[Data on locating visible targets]
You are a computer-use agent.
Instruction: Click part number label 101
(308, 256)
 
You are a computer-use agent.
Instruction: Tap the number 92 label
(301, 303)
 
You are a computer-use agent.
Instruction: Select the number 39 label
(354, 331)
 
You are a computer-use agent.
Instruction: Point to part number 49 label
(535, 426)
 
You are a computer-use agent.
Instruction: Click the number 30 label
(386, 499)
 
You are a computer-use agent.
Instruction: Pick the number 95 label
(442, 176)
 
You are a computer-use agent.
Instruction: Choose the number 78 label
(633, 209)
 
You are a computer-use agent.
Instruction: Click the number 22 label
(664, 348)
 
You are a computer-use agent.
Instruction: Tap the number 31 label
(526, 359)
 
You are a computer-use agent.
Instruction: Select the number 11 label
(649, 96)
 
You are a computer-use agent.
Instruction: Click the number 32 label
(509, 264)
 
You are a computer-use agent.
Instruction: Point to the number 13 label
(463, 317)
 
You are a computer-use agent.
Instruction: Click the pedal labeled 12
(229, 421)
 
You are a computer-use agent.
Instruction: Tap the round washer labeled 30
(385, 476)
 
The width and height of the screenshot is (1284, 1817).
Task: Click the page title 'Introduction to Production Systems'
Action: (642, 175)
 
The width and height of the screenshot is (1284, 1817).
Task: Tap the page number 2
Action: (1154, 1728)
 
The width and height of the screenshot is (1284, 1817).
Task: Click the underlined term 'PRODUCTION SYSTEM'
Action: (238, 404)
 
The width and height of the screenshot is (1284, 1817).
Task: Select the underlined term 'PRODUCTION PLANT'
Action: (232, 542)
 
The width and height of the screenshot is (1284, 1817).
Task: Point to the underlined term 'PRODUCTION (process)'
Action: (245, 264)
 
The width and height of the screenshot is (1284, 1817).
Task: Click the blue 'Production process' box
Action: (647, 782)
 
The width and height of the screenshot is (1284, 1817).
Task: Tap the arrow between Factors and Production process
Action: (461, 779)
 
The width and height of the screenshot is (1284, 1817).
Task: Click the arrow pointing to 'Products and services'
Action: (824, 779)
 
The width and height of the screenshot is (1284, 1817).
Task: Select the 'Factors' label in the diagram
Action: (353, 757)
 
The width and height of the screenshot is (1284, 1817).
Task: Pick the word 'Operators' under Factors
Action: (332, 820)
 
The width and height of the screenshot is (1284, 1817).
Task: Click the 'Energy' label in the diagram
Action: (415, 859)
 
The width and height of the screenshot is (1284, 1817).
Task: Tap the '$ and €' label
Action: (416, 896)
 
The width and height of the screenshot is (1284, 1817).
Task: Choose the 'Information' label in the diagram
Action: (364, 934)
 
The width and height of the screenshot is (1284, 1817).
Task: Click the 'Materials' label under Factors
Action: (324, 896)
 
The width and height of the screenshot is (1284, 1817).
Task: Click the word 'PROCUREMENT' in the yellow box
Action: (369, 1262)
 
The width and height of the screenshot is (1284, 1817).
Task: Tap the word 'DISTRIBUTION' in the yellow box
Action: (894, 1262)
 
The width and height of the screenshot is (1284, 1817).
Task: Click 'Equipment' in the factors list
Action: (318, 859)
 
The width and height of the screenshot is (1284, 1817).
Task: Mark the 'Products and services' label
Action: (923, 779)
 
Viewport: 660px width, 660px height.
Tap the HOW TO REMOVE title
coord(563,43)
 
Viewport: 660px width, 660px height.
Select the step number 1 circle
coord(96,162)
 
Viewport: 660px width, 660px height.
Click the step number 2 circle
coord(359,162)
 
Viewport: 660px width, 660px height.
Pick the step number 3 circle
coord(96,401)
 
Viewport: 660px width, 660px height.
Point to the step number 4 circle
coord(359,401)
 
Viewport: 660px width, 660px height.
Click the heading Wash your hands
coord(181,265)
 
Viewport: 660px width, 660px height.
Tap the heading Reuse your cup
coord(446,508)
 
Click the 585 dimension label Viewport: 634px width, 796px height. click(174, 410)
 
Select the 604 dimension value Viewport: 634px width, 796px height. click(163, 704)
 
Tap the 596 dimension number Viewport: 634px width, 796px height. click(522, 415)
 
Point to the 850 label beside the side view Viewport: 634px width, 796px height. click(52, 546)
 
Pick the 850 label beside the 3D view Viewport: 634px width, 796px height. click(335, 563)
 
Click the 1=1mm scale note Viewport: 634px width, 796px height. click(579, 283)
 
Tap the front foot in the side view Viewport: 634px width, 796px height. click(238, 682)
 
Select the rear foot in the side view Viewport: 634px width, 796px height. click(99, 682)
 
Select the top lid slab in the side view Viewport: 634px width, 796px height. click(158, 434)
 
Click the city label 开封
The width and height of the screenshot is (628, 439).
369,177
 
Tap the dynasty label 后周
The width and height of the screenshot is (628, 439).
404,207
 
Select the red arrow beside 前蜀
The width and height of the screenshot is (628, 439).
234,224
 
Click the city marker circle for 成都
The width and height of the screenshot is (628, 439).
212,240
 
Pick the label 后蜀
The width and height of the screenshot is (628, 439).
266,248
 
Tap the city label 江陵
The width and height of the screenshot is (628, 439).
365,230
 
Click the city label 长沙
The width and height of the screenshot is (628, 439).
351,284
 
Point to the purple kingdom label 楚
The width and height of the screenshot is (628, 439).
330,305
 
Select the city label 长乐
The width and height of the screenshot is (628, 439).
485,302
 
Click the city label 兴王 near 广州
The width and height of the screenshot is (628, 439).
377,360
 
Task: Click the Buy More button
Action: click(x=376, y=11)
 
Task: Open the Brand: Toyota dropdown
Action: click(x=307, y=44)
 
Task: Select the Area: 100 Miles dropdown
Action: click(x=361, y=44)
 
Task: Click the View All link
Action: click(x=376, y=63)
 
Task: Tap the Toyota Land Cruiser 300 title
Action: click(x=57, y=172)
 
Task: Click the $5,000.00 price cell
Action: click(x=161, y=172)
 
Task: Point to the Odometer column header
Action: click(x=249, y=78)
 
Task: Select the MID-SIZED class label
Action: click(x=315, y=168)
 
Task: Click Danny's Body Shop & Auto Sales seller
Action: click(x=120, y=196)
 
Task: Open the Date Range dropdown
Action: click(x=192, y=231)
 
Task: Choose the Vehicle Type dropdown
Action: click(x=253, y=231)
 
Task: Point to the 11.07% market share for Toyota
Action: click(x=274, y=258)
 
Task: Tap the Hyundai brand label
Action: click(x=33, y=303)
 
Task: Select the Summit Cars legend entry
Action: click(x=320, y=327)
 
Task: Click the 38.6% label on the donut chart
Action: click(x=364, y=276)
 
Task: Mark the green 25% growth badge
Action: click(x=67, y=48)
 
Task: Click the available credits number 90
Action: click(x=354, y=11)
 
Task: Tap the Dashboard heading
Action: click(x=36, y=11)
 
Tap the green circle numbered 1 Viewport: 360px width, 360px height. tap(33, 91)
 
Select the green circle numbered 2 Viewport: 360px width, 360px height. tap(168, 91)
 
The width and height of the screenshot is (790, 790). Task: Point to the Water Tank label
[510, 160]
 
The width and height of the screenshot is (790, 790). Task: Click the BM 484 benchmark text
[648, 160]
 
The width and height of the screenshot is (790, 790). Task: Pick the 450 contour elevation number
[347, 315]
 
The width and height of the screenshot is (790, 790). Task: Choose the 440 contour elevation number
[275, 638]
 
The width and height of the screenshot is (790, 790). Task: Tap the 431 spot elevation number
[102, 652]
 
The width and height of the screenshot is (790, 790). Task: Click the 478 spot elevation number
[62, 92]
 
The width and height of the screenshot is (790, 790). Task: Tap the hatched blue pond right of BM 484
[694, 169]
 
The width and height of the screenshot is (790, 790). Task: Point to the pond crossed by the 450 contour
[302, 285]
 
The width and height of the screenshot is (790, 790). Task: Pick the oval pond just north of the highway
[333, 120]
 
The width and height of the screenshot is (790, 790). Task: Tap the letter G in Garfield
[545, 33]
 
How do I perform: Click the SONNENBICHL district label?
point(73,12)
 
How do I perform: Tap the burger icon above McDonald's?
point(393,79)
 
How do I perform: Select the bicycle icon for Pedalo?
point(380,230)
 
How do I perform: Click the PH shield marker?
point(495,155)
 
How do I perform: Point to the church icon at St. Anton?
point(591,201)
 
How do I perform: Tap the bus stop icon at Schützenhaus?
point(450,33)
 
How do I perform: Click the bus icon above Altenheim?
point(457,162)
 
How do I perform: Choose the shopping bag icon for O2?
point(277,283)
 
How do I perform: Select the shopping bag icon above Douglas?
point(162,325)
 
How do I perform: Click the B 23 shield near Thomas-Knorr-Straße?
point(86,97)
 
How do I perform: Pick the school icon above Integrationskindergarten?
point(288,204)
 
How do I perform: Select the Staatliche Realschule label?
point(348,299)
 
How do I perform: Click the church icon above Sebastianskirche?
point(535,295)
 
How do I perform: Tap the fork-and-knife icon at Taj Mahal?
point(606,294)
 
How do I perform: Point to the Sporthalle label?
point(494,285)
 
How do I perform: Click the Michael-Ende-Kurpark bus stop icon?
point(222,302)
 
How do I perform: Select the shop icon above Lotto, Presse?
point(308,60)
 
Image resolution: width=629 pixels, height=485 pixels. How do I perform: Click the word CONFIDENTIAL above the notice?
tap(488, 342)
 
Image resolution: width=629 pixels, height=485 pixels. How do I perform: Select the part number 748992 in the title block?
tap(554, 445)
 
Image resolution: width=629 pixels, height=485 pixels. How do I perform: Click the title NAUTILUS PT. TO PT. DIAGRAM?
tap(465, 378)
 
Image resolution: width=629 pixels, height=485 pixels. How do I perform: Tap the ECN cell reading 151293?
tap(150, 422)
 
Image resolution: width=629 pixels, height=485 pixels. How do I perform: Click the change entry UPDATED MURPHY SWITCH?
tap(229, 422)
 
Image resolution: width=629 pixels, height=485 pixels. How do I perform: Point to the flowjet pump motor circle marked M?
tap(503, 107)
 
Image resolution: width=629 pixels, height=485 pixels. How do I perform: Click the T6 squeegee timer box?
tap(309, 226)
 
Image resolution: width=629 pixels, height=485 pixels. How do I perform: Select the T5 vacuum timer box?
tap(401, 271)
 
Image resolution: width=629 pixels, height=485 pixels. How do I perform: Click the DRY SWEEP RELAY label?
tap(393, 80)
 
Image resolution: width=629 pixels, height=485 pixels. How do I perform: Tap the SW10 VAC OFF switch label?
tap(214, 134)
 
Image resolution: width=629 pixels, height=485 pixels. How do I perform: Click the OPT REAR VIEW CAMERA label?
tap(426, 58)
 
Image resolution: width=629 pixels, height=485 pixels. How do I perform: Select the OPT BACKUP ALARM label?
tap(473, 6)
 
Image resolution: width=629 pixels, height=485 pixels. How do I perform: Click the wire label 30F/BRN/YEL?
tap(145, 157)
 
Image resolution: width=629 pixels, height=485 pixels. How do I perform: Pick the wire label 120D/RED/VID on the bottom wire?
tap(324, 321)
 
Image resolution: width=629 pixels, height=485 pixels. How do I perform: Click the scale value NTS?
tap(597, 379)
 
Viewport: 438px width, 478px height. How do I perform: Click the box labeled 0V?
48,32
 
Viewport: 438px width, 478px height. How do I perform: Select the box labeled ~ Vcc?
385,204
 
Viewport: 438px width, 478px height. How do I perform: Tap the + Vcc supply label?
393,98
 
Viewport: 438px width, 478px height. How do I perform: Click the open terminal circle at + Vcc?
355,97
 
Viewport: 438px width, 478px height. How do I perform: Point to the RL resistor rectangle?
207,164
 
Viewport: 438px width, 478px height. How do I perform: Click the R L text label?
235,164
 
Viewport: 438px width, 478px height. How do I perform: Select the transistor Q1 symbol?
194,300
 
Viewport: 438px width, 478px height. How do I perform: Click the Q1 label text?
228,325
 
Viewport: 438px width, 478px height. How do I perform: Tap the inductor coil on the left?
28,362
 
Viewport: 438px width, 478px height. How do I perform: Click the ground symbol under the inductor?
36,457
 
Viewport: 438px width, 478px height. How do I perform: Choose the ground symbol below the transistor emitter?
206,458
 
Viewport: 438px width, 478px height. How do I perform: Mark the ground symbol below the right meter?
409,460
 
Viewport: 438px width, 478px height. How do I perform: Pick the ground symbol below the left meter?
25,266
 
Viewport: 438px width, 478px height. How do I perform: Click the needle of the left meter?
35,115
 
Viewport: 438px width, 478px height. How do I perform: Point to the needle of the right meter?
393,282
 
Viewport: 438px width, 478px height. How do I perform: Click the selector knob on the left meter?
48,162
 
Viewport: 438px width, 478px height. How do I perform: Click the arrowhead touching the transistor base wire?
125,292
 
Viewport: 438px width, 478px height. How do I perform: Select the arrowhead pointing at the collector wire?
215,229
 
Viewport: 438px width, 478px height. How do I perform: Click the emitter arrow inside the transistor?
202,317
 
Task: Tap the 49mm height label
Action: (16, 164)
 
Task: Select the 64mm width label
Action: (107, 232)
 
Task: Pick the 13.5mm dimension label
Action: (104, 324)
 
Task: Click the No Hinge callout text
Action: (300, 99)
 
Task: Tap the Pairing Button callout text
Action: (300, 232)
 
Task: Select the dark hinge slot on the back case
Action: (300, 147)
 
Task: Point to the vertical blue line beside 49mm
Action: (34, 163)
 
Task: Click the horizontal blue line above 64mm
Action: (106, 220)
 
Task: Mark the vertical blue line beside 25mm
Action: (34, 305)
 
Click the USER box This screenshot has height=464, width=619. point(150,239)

## JOB
Take the part that opens with the line containing "How do I perform: Click the PH shield marker?" and closes with the line containing "tap(488, 342)", and swap each "church icon" in it for "chapel icon". Give only those lines again, with everything else left unchanged.

## EXERCISE RESPONSE
How do I perform: Click the PH shield marker?
point(495,155)
 
How do I perform: Point to the chapel icon at St. Anton?
point(591,201)
 
How do I perform: Tap the bus stop icon at Schützenhaus?
point(450,33)
 
How do I perform: Click the bus icon above Altenheim?
point(457,162)
 
How do I perform: Choose the shopping bag icon for O2?
point(277,283)
 
How do I perform: Select the shopping bag icon above Douglas?
point(162,325)
 
How do I perform: Click the B 23 shield near Thomas-Knorr-Straße?
point(86,97)
 
How do I perform: Pick the school icon above Integrationskindergarten?
point(288,204)
 
How do I perform: Select the Staatliche Realschule label?
point(348,299)
 
How do I perform: Click the chapel icon above Sebastianskirche?
point(535,295)
 
How do I perform: Tap the fork-and-knife icon at Taj Mahal?
point(606,294)
 
How do I perform: Point to the Sporthalle label?
point(494,285)
 
How do I perform: Click the Michael-Ende-Kurpark bus stop icon?
point(222,302)
 
How do I perform: Select the shop icon above Lotto, Presse?
point(308,60)
 
Image resolution: width=629 pixels, height=485 pixels. How do I perform: Click the word CONFIDENTIAL above the notice?
tap(488, 342)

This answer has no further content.